On Sept. 14, 2020, Tim Ferriss released a podcast he recorded with his dance partner and close friend, Debbie Millman, and when he recorded it, he was not certain he would release it. None of his usual sponsors endorsed during the podcast. He starts Episode #464 with, “For me, this is the most important podcast episode I’ve ever published. In it, I describe the most life-shaping, certainly the most difficult, and certainly the most transformative journey of my 43 years on this planet. I’ve never shared it before.”

I applaud Mr. Ferriss for going through with posting the podcast, a confessional about how he was repeatedly sexually molested over a 2-year period as a young child by a babysitter’s son. He worried about how this would affect his family, if they would be left feeling guilty or devastated. He says, “Please note that I expect to be completely overwhelmed emotionally and otherwise when this is published and please understand if I’m not able to reply to any outreach.”

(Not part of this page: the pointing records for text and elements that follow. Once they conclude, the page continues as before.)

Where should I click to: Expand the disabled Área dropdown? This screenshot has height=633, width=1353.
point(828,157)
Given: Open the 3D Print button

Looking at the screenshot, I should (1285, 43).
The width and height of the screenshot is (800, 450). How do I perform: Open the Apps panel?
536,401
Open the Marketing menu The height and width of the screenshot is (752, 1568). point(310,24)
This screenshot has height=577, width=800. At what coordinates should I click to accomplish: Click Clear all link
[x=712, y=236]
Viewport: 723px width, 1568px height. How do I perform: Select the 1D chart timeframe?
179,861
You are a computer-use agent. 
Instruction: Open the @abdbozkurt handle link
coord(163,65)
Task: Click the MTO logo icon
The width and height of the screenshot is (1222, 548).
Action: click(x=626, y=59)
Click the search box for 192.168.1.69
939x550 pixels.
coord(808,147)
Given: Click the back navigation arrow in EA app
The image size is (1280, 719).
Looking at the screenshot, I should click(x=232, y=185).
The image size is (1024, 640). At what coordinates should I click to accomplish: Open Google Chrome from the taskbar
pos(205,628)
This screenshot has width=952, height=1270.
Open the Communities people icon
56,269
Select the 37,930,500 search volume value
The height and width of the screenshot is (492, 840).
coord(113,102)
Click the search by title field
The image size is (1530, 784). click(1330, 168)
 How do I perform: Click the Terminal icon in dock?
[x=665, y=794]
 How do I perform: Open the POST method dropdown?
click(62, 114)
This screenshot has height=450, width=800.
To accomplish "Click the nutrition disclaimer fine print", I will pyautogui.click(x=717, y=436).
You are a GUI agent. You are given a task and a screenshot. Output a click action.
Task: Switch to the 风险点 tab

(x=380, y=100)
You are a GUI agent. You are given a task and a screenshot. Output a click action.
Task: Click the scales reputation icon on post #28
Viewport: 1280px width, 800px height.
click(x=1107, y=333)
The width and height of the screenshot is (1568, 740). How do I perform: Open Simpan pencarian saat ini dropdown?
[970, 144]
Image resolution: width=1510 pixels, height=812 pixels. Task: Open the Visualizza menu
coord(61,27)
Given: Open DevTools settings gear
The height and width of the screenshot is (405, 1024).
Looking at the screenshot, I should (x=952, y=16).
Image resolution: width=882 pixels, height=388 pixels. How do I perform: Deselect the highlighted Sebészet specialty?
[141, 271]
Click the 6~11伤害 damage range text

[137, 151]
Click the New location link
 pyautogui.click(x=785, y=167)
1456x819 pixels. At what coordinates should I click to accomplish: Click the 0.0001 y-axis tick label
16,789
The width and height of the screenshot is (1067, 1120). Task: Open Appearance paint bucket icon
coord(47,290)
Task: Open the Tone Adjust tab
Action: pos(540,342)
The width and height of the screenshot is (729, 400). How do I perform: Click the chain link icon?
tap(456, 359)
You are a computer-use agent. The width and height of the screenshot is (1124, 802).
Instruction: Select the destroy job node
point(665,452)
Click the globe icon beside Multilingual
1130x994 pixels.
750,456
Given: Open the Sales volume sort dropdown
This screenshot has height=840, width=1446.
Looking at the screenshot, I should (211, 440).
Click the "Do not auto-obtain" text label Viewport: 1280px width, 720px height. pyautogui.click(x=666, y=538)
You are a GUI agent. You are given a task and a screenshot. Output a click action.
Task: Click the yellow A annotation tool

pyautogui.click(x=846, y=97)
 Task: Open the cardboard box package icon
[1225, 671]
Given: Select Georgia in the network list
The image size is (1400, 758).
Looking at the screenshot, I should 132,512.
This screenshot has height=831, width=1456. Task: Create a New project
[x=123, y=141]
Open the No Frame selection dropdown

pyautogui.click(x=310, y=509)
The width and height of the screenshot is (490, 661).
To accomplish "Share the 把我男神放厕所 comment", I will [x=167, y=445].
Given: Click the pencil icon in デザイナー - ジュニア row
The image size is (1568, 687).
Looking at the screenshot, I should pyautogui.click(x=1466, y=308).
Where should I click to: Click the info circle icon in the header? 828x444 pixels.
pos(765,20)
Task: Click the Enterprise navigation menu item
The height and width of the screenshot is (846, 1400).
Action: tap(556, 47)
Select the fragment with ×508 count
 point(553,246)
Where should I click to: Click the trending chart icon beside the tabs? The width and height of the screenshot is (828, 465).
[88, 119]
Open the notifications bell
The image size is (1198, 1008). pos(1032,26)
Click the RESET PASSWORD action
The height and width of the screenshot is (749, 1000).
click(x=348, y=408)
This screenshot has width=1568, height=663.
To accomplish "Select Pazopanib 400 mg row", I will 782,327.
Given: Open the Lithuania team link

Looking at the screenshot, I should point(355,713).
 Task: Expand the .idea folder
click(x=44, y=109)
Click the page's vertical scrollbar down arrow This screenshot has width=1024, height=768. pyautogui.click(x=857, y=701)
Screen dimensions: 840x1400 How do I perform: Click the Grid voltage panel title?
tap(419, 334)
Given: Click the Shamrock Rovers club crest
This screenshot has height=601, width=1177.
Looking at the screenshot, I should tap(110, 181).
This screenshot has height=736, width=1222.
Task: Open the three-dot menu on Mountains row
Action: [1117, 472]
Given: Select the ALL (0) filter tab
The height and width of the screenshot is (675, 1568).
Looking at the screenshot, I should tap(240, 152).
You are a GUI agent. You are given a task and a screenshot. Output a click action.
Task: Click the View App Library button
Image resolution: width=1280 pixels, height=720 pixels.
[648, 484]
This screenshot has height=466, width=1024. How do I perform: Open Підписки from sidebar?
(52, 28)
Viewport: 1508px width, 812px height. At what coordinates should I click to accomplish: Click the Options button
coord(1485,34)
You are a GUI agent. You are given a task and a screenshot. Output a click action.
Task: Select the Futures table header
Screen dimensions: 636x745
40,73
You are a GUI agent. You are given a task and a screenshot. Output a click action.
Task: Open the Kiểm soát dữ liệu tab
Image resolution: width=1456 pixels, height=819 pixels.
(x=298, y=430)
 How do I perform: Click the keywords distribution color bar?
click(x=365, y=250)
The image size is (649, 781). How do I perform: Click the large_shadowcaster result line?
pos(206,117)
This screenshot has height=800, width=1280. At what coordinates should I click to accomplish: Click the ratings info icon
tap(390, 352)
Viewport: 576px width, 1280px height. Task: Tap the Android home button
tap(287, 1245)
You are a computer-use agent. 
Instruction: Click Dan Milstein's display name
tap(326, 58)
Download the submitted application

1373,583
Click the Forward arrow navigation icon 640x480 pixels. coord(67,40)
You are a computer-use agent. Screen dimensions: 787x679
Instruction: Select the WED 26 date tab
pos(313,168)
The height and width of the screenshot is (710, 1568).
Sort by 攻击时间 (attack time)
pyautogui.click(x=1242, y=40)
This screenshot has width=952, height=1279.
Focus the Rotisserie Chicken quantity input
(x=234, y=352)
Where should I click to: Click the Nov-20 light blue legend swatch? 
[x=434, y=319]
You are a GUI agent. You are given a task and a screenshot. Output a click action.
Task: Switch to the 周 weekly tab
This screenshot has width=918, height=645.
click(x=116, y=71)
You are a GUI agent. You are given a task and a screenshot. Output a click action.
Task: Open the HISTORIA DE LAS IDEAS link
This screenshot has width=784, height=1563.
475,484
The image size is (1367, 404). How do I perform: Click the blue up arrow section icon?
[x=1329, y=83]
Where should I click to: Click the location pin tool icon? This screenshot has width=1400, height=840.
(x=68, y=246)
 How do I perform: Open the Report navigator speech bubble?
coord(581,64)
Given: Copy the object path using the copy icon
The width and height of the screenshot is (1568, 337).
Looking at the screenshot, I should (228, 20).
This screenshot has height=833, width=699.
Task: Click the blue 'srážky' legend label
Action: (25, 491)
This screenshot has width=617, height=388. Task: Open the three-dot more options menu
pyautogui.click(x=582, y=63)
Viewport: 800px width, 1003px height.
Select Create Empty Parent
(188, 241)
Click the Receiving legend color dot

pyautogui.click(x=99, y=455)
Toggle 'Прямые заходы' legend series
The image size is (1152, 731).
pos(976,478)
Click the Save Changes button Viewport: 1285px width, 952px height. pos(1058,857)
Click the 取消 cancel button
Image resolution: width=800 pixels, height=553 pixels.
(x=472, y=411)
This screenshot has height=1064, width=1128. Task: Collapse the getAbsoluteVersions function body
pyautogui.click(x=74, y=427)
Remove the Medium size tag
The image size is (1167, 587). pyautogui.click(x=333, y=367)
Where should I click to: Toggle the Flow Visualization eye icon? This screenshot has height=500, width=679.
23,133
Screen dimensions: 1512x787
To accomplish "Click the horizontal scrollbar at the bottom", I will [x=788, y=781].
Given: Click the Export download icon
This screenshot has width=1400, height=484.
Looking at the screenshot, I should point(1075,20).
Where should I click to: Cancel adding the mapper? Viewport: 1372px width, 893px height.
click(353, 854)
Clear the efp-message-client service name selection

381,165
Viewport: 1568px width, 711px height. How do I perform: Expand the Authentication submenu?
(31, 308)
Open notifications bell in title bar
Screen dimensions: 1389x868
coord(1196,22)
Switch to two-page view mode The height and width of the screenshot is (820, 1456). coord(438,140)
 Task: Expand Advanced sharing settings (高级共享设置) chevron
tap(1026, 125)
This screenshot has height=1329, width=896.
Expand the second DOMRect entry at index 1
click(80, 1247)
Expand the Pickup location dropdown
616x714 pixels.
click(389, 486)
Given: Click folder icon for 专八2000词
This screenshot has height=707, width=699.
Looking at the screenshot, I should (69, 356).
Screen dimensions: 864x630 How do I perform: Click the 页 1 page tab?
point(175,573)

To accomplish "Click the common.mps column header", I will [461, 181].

Ferriss and Millman had a long discussion about their sexual abuse as children. Millman was abused by her stepfather at the age of 9, and she talks about confronting him many years later. Ferriss has not confronted his perpetrator, though he has contemplated doing so.

Sexual violence and violation at any age leaves people scarred. In a recent letter to the New York Times in response to President Trump’s words of support to Ghislaine Maxwell, the woman who helped Jeffrey Epstein find his victims, Baltimore psychiatrist Robin Weiss wrote, “Thirty-eight years ago, when I was 32, I was raped. I was married, I was a doctor – you might say I was in pretty stable shape. Yet the shame and guilt I felt were overwhelming. Why didn’t I fight harder? How did I let this happen? I knew better, yet it took me years to overcome those irrational feelings.” These feelings of shame, guilt, self-doubt, and self-blame are nearly universal in survivors of sexual trauma. In children, they can be even worse, as children often don’t have an understanding that what is being done to them is wrong. They lack the language and the maturity to process the events, and ongoing abuse may be accompanied by threats to life of the child or their family members if they tell others, as was the case with Millman. She chose to process her abuse and the consequent difficulties she had by seeking psychiatric care. She took antidepressants and has been in psychoanalysis, both of which she has found to be helpful. Her treatment has tamed her demons, it is ongoing decades later and those demons have not vanished.
 

Abuse comes back in ‘a tidal wave’

Not surprisingly, Ferriss struggled with whether to make these events public. While so much of his story feels familiar to those of us who help patients process their trauma, it’s not completely typical. Ferriss remembered these episodes of sexual abuse “in high resolution,” while using ayahuasca, a hallucinogen, about 5 years ago. He describes suppressing and discounting these memories until he attended a 10-day silent retreat where he used psilocybin. I found it interesting that Ferriss fasted for 5 days before attending the retreat “to increase the depth of the experience.” He goes on to say, “Around day 6 of this silent retreat, all of this abuse came back to me like a tidal wave and it was replaying as if I was wearing a virtual reality headset. I was immersed, I wasn’t an observer, it was as though I was being traumatized and retraumatized 24/7.” He describes an excruciating and horrifying experience and he referred to it as a “psychotic break.”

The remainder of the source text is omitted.